■ **Assignment**: Please restate, word for word, each line from the one containing "Disable the Status property toggle" through the end of the entries below.

■ **Recorded data**:
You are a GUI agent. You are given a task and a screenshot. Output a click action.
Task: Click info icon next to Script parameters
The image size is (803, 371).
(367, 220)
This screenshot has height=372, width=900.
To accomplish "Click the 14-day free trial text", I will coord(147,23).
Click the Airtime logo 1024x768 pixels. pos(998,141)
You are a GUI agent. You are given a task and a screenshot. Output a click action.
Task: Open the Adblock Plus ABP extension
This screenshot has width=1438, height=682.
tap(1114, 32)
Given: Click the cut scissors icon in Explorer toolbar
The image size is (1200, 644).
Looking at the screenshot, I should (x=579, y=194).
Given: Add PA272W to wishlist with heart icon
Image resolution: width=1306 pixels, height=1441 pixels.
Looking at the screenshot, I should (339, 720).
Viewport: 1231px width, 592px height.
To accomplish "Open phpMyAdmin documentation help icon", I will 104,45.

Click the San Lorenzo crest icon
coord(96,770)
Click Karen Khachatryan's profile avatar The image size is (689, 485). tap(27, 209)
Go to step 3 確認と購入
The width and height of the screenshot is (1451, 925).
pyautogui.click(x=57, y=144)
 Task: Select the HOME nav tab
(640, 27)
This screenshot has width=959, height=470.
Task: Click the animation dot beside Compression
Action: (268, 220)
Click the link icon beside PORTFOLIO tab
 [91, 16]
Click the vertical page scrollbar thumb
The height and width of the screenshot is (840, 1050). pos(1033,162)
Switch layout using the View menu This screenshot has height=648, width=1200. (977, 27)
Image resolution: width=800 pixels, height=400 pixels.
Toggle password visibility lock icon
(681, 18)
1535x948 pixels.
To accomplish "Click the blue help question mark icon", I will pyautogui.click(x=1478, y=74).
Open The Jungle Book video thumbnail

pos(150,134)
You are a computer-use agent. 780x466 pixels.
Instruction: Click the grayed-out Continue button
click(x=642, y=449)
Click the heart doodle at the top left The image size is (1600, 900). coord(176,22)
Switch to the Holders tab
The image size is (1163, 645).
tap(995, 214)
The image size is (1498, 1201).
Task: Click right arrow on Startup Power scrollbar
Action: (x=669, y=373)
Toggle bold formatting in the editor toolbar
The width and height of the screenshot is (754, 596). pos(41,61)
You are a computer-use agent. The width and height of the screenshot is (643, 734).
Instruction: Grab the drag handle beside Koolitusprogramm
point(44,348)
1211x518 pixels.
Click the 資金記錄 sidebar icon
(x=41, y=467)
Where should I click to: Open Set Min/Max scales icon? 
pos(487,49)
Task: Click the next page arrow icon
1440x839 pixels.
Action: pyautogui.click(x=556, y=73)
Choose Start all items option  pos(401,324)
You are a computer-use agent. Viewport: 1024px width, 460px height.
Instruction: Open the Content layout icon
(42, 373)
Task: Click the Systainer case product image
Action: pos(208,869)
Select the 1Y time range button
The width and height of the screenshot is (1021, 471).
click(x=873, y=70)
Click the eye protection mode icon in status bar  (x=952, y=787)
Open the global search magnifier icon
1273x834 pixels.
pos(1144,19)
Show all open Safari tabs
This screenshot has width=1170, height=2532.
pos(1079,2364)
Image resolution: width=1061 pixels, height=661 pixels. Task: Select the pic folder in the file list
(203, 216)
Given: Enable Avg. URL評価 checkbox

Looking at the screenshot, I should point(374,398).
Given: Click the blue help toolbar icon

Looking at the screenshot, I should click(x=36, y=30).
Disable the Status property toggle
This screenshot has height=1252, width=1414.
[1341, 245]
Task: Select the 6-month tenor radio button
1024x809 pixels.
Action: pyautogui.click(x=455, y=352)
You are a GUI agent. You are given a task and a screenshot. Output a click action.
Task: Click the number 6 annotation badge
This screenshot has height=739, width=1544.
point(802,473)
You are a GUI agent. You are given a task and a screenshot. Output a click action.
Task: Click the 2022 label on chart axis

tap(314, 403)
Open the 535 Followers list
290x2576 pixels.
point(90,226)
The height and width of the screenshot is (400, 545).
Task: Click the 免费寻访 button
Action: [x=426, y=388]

■ **Reply to the task**:
Disable the Status property toggle
This screenshot has height=1252, width=1414.
[1341, 245]
Task: Select the 6-month tenor radio button
1024x809 pixels.
Action: pyautogui.click(x=455, y=352)
You are a GUI agent. You are given a task and a screenshot. Output a click action.
Task: Click the number 6 annotation badge
This screenshot has height=739, width=1544.
point(802,473)
You are a GUI agent. You are given a task and a screenshot. Output a click action.
Task: Click the 2022 label on chart axis

tap(314, 403)
Open the 535 Followers list
290x2576 pixels.
point(90,226)
The height and width of the screenshot is (400, 545).
Task: Click the 免费寻访 button
Action: [x=426, y=388]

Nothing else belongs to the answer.